▶ [Written exercise 1] In the module descriptions, reproduce word for word the passage starting at "This module will" and ending at "6 Screenwriting modules.".
▶ [Written exercise 2] List every module title that appears in the module descriptions.

▶ [Document segment]
::::::::

This module aims to further develop your awareness of screen language in relation to screenwriterly concerns and encourage you to examine the narrative devices and structures inherent in film and television productions. It will also encourage you to develop your own storytelling skills.

Study Semester Abroad - English and Creative Writing
60 credits

This module provides you with an additional year of study at an approved overseas partner. It will complement your programme of study at LJMU. You will demonstrate the acquisition of programme-related learning having followed your approved course of study abroad.

Treatment and Screenplay
20 credits

This module will develop your skills in structuring and writing a treatment and a screenplay. It will encourage individual development of filmic storytelling skills in a critical, supportive environment in preparation for the longer stories you will develop and write in Level 6 Screenwriting modules.

Study Year Abroad - English and Creative Writing
120 credits

This module provides you with an additional year of study at an approved overseas partner. It will complement your programme of study at LJMU. You will demonstrate the acquisition of programme-related learning having followed your approved course of study abroad.

::::::::

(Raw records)
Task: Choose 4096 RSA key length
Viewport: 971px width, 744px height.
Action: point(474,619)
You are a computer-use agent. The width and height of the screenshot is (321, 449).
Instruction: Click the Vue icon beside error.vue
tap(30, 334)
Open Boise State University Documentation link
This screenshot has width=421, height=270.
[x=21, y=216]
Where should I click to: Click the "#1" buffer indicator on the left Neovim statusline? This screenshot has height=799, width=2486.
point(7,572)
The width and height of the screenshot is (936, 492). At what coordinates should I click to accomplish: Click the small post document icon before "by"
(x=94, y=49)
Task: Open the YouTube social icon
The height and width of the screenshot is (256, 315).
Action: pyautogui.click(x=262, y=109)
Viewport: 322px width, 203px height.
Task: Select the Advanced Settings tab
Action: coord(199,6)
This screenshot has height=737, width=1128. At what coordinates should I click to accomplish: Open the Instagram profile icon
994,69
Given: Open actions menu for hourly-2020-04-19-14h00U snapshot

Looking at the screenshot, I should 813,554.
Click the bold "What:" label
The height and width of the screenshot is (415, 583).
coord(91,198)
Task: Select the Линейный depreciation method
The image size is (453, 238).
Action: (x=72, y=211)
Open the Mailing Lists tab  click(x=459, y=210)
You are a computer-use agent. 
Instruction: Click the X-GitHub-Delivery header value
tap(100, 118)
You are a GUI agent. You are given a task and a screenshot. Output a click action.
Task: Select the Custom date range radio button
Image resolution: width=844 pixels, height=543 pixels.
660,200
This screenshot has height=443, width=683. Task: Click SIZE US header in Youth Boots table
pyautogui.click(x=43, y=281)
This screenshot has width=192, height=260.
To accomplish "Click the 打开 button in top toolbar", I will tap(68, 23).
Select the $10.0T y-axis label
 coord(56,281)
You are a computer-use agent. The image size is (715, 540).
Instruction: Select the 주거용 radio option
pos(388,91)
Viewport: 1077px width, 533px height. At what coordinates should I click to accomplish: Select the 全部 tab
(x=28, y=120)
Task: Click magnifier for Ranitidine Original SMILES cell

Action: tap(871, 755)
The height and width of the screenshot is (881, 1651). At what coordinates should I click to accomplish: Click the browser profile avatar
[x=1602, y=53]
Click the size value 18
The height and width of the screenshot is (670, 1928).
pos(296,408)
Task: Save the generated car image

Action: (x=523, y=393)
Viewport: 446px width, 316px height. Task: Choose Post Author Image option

::::::::

▶ [Full output 1]
This module will develop your skills in structuring and writing a treatment and a screenplay. It will encourage individual development of filmic storytelling skills in a critical, supportive environment in preparation for the longer stories you will develop and write in Level 6 Screenwriting modules.

▶ [Full output 2]
- Study Semester Abroad - English and Creative Writing
- Treatment and Screenplay
- Study Year Abroad - English and Creative Writing